An IMF (International Monetary Fund) study  earlier showed that for every US$5 dollar/barrel price increase in crude oil, the RP GDP will be reduced by o.8% (close to 1%) and inflation to scale up by 0.8% (close to 1%). Could one imagine much higher international oil prices  hikes  than that –considering  prices at US$101/barrel  already registered in the US oil free market?

The irony of it all is that the Deregulation Law, per admission of the DOE Regional Office, had  resulted in reduced  “returns” of local oil companies from 12% to 5% -yet from 1998 to 2008- in just 10 years- the price of gas in the streets has gone 500 percent. What then was the deregulation for?

The deregulation, at best, was meant to free the market from government interference in the hope that the free interplay of many players will bring down the market prices. Far from it.

Is there then an unwritten “cartelized pricing” among the Big Three- Petron, Shell and Caltex and is there a collusion even among “independent” players even after Governor Edgar Chatto convened a meeting to rationalize the exorbitant prices of gas in Bohol since last year?

In the deregulation law that empowers even the DOE ad the DTI to see that there is no “unfair trade practice” – it would seem that there is   gap that is soooo wide in the regulatory law – “so wide, even a herd of elephants can pass through it.”

Lawyer-advocate Atty Victor de la Serna had warned last week that he will name names in the gallery of price-fixers and manipulators in the gas trade. That should be as welcome a valuable an information as the forthcoming explanation next week of the DOE as to why the prices in Bohol retail gas stations are higher than the other provinces.
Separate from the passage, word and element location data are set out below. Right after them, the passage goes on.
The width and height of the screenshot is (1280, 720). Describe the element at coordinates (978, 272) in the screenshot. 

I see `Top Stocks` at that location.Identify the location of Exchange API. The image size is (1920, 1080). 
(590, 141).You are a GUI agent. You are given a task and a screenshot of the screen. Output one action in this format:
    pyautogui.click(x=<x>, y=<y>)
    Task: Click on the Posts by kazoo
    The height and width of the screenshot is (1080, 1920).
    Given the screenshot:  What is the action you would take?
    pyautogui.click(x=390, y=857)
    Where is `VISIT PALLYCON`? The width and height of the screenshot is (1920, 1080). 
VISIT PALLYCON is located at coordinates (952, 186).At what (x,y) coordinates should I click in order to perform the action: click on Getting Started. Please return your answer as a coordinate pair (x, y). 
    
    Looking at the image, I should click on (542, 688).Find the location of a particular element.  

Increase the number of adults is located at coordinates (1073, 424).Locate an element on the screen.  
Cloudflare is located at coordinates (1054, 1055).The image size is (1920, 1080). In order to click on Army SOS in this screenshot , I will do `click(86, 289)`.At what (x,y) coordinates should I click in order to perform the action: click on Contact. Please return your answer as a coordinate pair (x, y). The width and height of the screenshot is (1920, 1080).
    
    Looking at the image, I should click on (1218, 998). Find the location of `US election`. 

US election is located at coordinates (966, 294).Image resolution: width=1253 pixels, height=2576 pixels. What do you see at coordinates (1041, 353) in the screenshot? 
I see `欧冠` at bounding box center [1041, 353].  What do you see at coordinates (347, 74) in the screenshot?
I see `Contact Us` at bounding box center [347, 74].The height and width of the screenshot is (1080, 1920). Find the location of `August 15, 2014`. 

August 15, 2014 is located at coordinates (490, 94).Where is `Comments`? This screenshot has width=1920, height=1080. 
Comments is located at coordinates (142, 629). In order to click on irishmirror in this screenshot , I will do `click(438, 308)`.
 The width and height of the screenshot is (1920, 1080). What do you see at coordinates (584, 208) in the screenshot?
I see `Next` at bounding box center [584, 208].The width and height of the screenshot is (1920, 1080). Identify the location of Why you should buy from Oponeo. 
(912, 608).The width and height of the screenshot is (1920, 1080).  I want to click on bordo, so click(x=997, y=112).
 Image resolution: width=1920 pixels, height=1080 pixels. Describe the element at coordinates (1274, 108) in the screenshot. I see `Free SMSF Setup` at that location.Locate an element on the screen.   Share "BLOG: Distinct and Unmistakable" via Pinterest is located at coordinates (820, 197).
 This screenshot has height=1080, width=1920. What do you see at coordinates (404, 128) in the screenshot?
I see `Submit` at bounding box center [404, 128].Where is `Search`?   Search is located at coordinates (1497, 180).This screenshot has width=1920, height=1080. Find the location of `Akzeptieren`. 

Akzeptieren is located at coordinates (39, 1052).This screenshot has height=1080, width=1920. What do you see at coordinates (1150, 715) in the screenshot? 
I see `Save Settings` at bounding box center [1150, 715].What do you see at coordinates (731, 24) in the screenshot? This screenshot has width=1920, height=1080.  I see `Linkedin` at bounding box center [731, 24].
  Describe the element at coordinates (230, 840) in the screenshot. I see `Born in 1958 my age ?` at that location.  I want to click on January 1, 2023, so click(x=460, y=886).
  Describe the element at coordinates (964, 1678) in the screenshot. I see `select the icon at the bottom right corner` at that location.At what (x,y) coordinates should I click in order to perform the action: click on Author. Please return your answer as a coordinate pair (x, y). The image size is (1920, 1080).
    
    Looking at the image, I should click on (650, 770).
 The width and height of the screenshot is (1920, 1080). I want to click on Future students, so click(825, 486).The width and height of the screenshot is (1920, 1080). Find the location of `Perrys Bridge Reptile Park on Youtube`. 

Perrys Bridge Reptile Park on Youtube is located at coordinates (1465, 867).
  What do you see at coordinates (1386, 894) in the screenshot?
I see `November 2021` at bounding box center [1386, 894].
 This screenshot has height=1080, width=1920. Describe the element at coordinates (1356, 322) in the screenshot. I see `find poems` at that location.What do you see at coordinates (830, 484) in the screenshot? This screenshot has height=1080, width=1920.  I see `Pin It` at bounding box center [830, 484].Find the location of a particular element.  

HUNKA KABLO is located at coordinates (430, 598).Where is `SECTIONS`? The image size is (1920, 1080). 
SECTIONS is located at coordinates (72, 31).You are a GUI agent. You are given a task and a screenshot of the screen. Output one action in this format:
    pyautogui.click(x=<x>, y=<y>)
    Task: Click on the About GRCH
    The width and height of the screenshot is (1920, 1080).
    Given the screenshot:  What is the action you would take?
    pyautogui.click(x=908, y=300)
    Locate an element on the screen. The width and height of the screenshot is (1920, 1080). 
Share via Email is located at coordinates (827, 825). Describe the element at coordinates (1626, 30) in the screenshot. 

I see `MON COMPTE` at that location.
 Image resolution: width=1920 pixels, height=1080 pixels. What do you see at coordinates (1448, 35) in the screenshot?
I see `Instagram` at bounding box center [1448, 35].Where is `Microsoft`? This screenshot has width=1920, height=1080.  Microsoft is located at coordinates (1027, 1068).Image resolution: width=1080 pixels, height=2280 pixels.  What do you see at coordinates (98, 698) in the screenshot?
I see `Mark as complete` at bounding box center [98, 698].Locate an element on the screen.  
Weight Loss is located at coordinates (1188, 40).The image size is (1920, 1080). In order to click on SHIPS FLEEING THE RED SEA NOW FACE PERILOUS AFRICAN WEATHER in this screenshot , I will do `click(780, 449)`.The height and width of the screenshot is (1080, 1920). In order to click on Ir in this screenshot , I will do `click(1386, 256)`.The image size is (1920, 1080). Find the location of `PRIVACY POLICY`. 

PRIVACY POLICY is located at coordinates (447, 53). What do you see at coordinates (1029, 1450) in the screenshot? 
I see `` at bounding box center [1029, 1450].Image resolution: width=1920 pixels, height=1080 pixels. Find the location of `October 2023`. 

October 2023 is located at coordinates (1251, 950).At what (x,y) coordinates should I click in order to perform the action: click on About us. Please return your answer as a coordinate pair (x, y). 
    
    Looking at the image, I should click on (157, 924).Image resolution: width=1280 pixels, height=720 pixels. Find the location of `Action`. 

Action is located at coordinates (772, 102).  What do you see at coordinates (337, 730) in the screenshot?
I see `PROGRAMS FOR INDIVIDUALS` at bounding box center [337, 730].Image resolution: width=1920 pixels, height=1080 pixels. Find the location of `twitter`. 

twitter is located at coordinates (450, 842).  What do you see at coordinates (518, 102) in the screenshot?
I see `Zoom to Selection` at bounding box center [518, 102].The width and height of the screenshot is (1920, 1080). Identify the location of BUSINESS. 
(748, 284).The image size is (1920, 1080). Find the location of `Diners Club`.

Trans-shipment and sources of supply may also be valid reasons. For instance, if Siquijor gets its supply from Dumaguete, then Siquijor’s gas prices should naturally be higher than that of Dumaguete.

There is also the issue of the gap between the supply produced by the Luzon refineries and the country demand. The DOE says the RP refineries churn out 200,000 barrels a day versus the   national demand of 300,000 barrels or  causing a shortfall of 100,000 barrels that, therefore, have to be imported.

Davao, as reported, imports oil directly from Malaysia and Indonesia. If those two countries produce oil cheaper than our Luzon refineries and after computing the cost of shipment from them to Davao that would result in a cheaper “landed cost” in Davao compared to that coming from Luzon, it would not be surprising then if the Mindanao provinces who rely on cheaper imported oil will sell cheaper retail gas in their stations compared to those relying on the Luzon refineries.

These is mere speculation and only a categorical and logical explanation from the DOE will solve the riddle that had bedeviled many who are studying the gas price phenomenon in Bohol.  The DOE has suggested that attracting more independent-players and retailers (20 was their magic number) will make the threat of price manipulation and cartelization a mere distant possibility. Well and good- but that is not the big picture, yet.

While we are at that, pray that Iran and her Shah will not lose their cool and throw a plague to the world with murder in their eyes. This is because the RP government, by then, cannot afford the logistics and the money to execute a “rationing” program of oil-they way it was possible many years ago when the oil industry was still regulated.

It will be to each man his own. We have to double our rosary prayers.